(Saved entries)
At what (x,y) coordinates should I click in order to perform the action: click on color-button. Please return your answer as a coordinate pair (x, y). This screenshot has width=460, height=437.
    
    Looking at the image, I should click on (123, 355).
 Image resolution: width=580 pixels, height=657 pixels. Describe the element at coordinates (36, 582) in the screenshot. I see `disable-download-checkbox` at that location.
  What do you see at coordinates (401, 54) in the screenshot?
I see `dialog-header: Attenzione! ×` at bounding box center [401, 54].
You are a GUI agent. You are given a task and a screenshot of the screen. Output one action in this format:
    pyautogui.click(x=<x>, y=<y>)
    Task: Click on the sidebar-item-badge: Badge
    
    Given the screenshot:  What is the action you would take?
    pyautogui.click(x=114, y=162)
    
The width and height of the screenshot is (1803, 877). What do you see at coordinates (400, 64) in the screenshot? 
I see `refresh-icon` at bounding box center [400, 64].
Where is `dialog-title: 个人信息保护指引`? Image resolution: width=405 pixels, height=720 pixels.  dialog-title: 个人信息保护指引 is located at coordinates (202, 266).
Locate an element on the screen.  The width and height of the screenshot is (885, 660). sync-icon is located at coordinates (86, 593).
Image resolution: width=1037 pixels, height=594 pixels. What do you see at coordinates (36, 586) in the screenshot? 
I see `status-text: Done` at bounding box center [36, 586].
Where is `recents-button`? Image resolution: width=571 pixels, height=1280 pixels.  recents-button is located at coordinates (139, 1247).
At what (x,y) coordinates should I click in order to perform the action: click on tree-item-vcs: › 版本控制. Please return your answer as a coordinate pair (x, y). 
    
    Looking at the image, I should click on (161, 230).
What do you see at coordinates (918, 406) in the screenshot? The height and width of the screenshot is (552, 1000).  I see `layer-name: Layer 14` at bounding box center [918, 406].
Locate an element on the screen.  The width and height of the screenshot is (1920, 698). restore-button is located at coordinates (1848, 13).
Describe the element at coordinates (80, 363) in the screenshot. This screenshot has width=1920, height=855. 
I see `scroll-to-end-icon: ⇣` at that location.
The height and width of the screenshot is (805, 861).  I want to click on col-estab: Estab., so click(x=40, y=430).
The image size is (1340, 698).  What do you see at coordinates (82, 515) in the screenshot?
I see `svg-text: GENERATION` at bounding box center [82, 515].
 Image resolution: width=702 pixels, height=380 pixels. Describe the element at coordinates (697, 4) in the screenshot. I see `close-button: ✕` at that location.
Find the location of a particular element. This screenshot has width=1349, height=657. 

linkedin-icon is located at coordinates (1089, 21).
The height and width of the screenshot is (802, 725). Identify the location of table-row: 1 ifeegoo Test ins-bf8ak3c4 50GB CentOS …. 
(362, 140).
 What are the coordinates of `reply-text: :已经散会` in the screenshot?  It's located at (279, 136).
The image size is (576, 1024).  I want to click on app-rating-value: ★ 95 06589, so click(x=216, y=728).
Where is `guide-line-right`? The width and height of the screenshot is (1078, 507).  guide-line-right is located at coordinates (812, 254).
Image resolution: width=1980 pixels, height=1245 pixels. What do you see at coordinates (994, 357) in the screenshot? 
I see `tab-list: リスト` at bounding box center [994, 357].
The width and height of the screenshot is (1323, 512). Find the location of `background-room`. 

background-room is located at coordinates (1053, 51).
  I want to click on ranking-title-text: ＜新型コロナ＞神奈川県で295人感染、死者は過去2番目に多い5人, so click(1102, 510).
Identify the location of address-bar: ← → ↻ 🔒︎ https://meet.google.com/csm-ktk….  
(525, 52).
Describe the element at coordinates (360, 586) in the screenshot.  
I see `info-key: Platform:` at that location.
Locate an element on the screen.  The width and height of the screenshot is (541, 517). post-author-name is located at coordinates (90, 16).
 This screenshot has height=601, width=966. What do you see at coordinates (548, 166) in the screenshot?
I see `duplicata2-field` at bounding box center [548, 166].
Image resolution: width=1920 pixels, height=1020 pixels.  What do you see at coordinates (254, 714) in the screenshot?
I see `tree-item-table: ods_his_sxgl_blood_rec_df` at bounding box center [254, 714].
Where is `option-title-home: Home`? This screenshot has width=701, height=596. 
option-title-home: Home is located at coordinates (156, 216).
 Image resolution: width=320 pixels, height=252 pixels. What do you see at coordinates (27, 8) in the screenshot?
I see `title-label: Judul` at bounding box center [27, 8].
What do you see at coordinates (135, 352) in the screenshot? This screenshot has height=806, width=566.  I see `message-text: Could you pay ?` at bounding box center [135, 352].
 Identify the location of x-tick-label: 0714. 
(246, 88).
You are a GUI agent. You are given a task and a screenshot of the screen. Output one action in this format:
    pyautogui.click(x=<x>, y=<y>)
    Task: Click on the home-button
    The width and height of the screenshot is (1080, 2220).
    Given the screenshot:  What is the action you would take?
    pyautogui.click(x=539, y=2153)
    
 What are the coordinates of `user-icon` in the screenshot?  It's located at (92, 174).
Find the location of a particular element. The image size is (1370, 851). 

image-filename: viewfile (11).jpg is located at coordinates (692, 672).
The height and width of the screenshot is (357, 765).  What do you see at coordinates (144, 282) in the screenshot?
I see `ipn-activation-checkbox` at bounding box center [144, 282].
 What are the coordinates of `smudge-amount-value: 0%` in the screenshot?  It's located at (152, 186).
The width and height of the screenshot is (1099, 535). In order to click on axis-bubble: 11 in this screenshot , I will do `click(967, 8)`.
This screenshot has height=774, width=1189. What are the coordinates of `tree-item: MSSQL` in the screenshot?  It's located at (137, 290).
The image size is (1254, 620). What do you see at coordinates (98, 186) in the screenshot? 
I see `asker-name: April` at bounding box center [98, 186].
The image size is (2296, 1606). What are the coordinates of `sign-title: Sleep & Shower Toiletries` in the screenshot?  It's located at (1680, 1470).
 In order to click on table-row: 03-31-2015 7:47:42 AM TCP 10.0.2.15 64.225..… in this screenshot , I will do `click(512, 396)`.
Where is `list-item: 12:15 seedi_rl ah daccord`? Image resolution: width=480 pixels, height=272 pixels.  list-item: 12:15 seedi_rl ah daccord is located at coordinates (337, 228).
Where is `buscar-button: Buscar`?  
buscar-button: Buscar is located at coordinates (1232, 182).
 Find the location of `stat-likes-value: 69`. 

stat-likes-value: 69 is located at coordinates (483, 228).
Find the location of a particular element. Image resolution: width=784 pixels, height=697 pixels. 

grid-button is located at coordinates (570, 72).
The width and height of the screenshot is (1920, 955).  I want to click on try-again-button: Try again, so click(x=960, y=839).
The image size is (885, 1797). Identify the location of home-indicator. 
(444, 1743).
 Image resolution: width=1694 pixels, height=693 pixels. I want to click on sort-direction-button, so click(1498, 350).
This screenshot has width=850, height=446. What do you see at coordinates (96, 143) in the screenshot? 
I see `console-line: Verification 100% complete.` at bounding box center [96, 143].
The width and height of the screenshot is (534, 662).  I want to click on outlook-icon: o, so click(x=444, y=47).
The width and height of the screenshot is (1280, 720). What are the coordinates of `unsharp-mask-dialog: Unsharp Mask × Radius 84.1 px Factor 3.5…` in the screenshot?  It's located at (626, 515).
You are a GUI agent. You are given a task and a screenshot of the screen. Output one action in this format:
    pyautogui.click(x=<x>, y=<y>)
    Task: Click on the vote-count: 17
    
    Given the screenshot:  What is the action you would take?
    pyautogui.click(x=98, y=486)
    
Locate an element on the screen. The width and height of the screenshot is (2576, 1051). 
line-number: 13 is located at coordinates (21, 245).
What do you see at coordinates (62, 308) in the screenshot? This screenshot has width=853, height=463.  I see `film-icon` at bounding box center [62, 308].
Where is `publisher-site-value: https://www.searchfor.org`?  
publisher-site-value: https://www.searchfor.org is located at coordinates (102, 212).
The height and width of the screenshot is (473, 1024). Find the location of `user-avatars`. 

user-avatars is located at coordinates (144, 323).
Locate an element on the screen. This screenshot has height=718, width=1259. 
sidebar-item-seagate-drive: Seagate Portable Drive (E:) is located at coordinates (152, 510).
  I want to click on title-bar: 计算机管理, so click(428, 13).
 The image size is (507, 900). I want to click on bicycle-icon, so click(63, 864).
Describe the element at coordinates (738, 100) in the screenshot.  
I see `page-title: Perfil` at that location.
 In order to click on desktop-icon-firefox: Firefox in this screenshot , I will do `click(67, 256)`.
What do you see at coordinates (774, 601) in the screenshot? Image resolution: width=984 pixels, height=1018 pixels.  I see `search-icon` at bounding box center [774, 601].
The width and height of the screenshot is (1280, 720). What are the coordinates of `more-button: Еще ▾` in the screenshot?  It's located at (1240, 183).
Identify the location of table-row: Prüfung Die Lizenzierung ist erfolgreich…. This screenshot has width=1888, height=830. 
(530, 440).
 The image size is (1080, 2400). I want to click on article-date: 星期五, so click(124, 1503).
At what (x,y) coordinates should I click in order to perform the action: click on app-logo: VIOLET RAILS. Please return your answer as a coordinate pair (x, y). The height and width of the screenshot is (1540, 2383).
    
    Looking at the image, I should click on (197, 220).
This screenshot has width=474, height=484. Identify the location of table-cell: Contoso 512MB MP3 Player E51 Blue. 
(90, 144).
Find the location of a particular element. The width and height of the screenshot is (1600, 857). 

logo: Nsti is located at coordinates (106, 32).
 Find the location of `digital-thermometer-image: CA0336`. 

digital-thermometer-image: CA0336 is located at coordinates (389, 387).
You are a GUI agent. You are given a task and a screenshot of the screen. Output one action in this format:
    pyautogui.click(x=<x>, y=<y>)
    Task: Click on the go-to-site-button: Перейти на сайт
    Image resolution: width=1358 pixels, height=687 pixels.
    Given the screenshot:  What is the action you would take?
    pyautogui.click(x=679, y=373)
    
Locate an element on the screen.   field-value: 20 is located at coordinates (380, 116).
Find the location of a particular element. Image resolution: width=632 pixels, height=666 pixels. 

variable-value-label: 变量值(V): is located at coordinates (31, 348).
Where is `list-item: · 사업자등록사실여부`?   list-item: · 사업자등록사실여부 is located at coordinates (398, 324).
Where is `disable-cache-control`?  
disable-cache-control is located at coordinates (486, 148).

◆ **Problem statement**:
Change "GUI agent" to "GUI assistant" in the records, starting at their first line and stopping after the line that contains "center [400, 64].". Write out those lines again with nothing else altered.

◆ **Result for this task**:
At what (x,y) coordinates should I click in order to perform the action: click on color-button. Please return your answer as a coordinate pair (x, y). This screenshot has width=460, height=437.
    
    Looking at the image, I should click on (123, 355).
 Image resolution: width=580 pixels, height=657 pixels. Describe the element at coordinates (36, 582) in the screenshot. I see `disable-download-checkbox` at that location.
  What do you see at coordinates (401, 54) in the screenshot?
I see `dialog-header: Attenzione! ×` at bounding box center [401, 54].
You are a GUI assistant. You are given a task and a screenshot of the screen. Output one action in this format:
    pyautogui.click(x=<x>, y=<y>)
    Task: Click on the sidebar-item-badge: Badge
    
    Given the screenshot:  What is the action you would take?
    pyautogui.click(x=114, y=162)
    
The width and height of the screenshot is (1803, 877). What do you see at coordinates (400, 64) in the screenshot? 
I see `refresh-icon` at bounding box center [400, 64].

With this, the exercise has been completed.